OIC Report Card 2009-2010

March 10, 2011

Issue:

Today, the Information Commissioner of Canada tabled in Parliament a special report entitledOpen Outlook, Open Access-2009-2010 Report Card. This Report Card attributes to CBC/Radio-Canada a rating of “F”, which means unsatisfactory, for its management of Access to Information requests in fiscal year 2009-2010.

Our position:

CBC/Radio-Canada is not satisfied with this rating and is firmly committed to getting a better rating next time by continuing to improve considerably its efficiency in dealing with requests.

This rating is disappointing for us, but not totally unexpected. We have openly acknowledged for some time now our difficulties in dealing with the initial large volume of requests we received when we became subject to the Act in September 2007. This initial caseload has had a long-term impact on our operations, an impact that is recognized by the Commissioner herself in her report, as are our recent improvements in responding to ATI requests.

Our efforts to address this issue have born fruit, particularly over the last year, but unfortunately these improvements are not reflected in the 2009-2010 Report Card.

For example, what is called the “deemed refusal” rate established at 57.7% for 2009/2010 has been reduced to 20% this year. We have also cut by two thirds the average number of days to respond to a request, from a high of 187 in 2008/2009 to 61 this year. And we have not received a single deemed refusal complaint since April 1st, 2010.

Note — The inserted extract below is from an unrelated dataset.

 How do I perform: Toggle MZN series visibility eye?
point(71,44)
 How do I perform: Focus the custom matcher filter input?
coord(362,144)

We continue to work hard to improve. We have been dedicating more resources to processing requests, developing better internal procedures and working collaboratively with the Commissioner’s staff to respond to formal complaints in a way that is prioritized, open and transparent. And we are doing this as we continue to receive a heavy volume of requests for information, when compared to other organizations included in the 2009-2010 Report Card. To date, CBC/Radio-Canada has received 1341 requests for information under the Act. Of those, we have responded to 1312 and have released over 77,800 pages of information. This year alone, while we have received 316 requests, we have been able to process 327 requests, thus continuing to reduce the type of backlog that has influenced negatively the rating we received for 2009-2010.

This year, we also took our commitment to ATI beyond what is required under the Act by posting on our website over 24,000 pages of documents that have been released under ATI. These documents include information on agendas, audits, policies, and retreats as well as all invoices submitted with the expenses of senior management. This is in addition to the expense reports we already proactively publish each quarter.

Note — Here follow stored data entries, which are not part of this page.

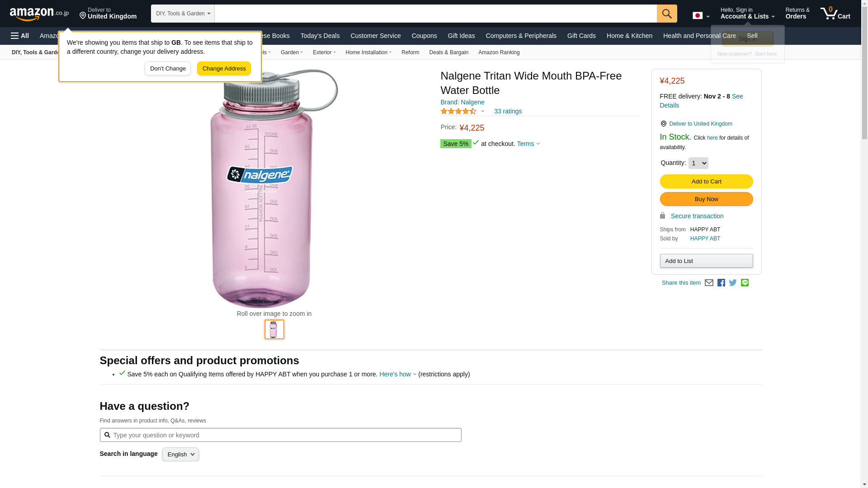Click the search magnifying glass button

coord(667,14)
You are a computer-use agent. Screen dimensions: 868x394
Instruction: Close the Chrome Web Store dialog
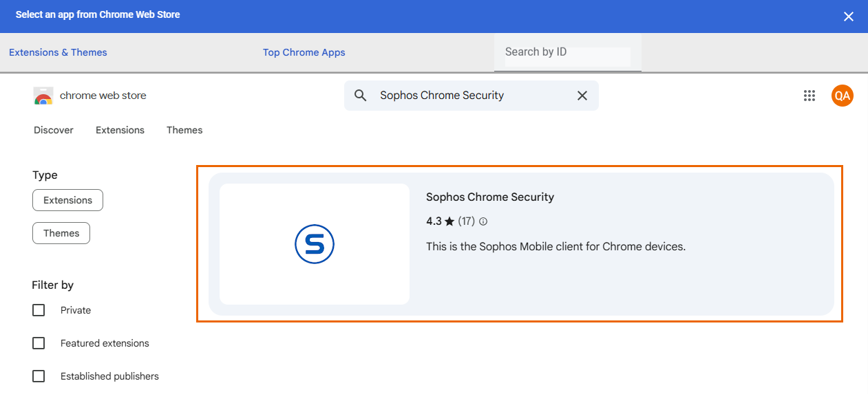click(x=849, y=17)
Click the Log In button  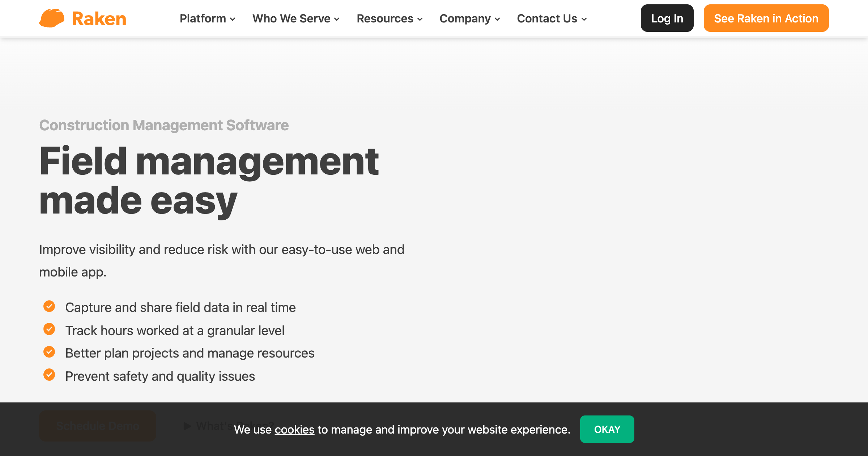pyautogui.click(x=667, y=18)
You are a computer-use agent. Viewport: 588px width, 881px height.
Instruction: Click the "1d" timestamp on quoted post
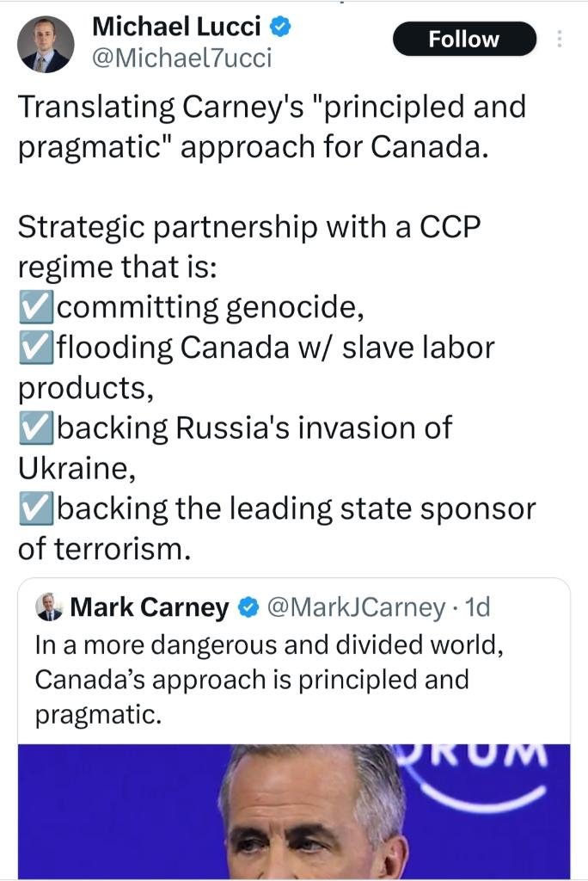pos(475,608)
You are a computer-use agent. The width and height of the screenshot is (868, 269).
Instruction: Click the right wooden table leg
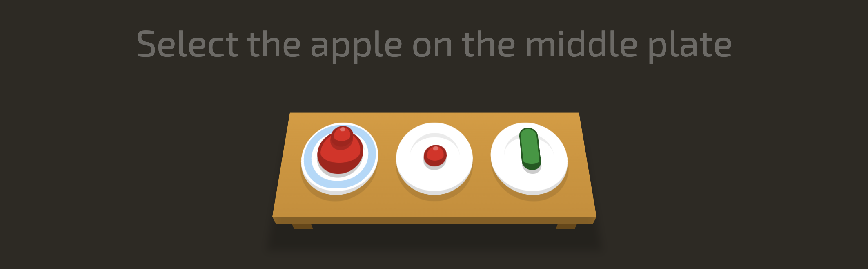(x=566, y=226)
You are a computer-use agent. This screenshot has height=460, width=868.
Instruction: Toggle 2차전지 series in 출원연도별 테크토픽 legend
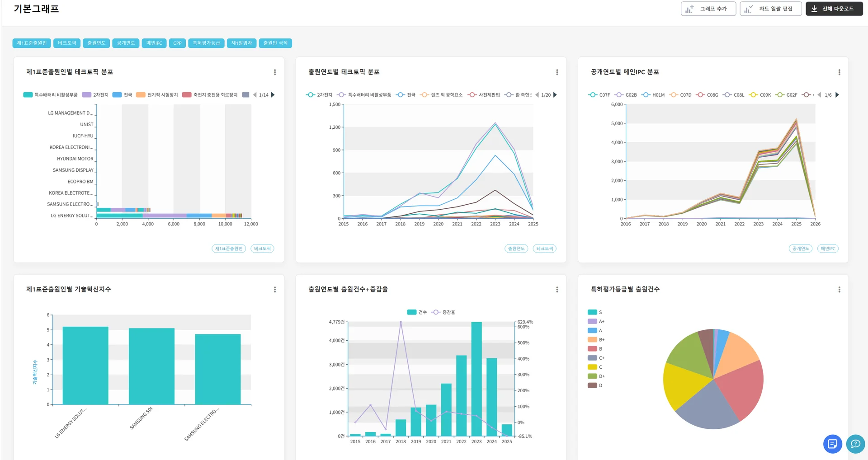coord(319,95)
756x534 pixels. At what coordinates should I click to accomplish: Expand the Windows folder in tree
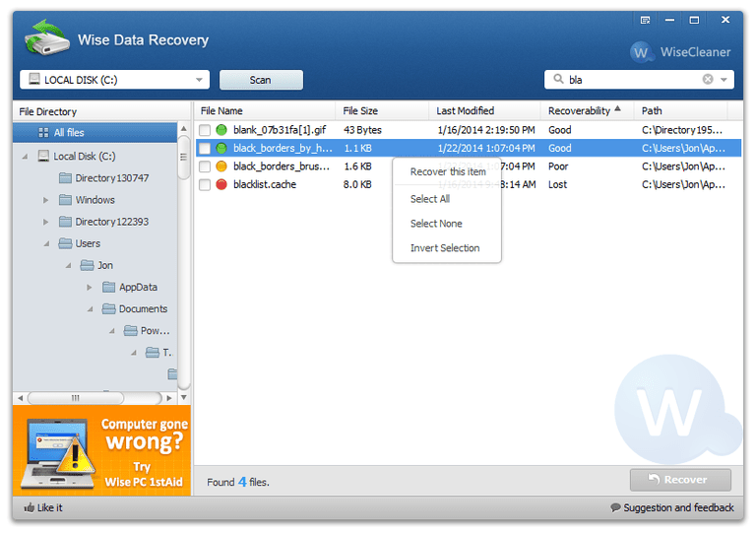(x=45, y=200)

The response from Canadians to this unprecedented initiative for a federal institution has been very positive, with thousands of page views to the proactive disclosure section of our website since it was established.

Transparency and accountability are priorities for CBC/Radio-Canada. The actions we have taken in this past year are significant and speak to our commitment to continue to improve on those fronts so that Canadians can have confidence that the resources invested in CBC/Radio-Canada are used effectively.